Exclusively isolated fiber in the form of psyllium, chia seeds or wheat bran cannot replace fiber-rich foods. However, these can be added as a useful supplement to nutrition, e.g. in cereals (psyllium husks). Be aware: After ingesting isolated fiber such as psyllium husks, chia seeds or wheat bran, in any case drink 1-2 large glasses of water. Only then the dietary fiber can swell properly and develop its positive effect. If this is not taken into account, among other things, constipation can occur, as the dietary fiber pulls the required water from the intestinal content.


What happens if too little fiber is eaten?


If too little dietary fiber is ingested, this can lead to various negative effects:


  1. Constipation

  2. Changes in the intestinal wall and intestinal mucosa

  3. Obesity, cardiovascular diseases, diabetes type 2

  4. Tumors in the colon and rectum

Conclusion


As mentioned at the beginning, the assumption that fiber is unimportant and does not benefit our health can be clearly refuted. A sufficient daily intake of fiber is essential for a balanced and healthy nutrition. This cannot only treat nutrition-related diseases, such as constipation, but also, above all, do something for your health in a preventive way.
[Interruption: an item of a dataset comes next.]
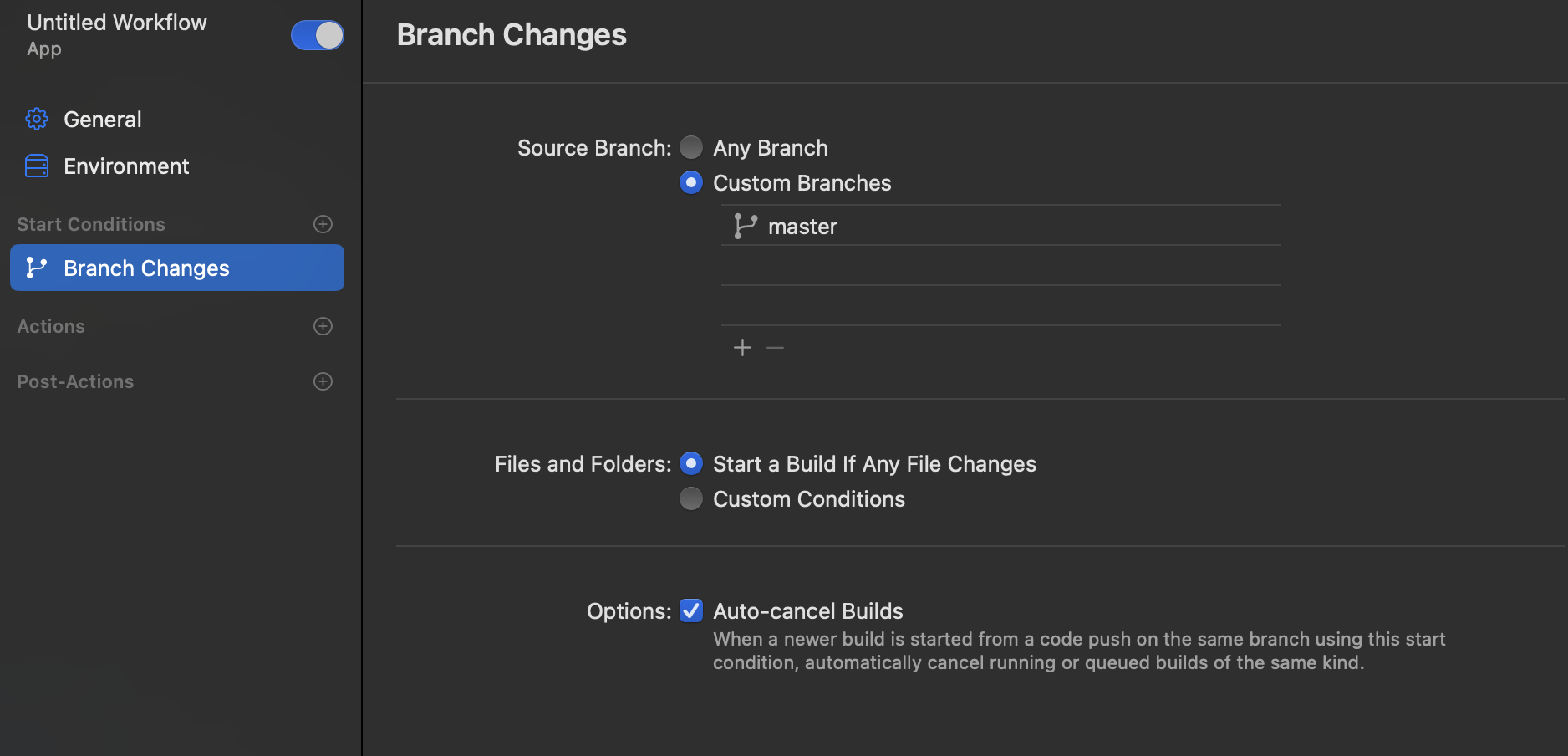1568x756 pixels.
Task: Click the plus icon next to Actions
Action: click(x=323, y=326)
Those who eat according to their individual Metabolic Balance nutrition plan can be sure that they consume the recommended amount of 30g of dietary fiber per day. With the balanced ratio of proteins to carbohydrates in the form of fruit and vegetables, as well as the many starchy foods such as whole meal rye bread, oatmeal, potatoes or wild rice, as they prevail in the personalized Metabolic Balance nutrition plans, nothing stands in the way of a fiber-rich, balanced, healthy and preventive nutrition.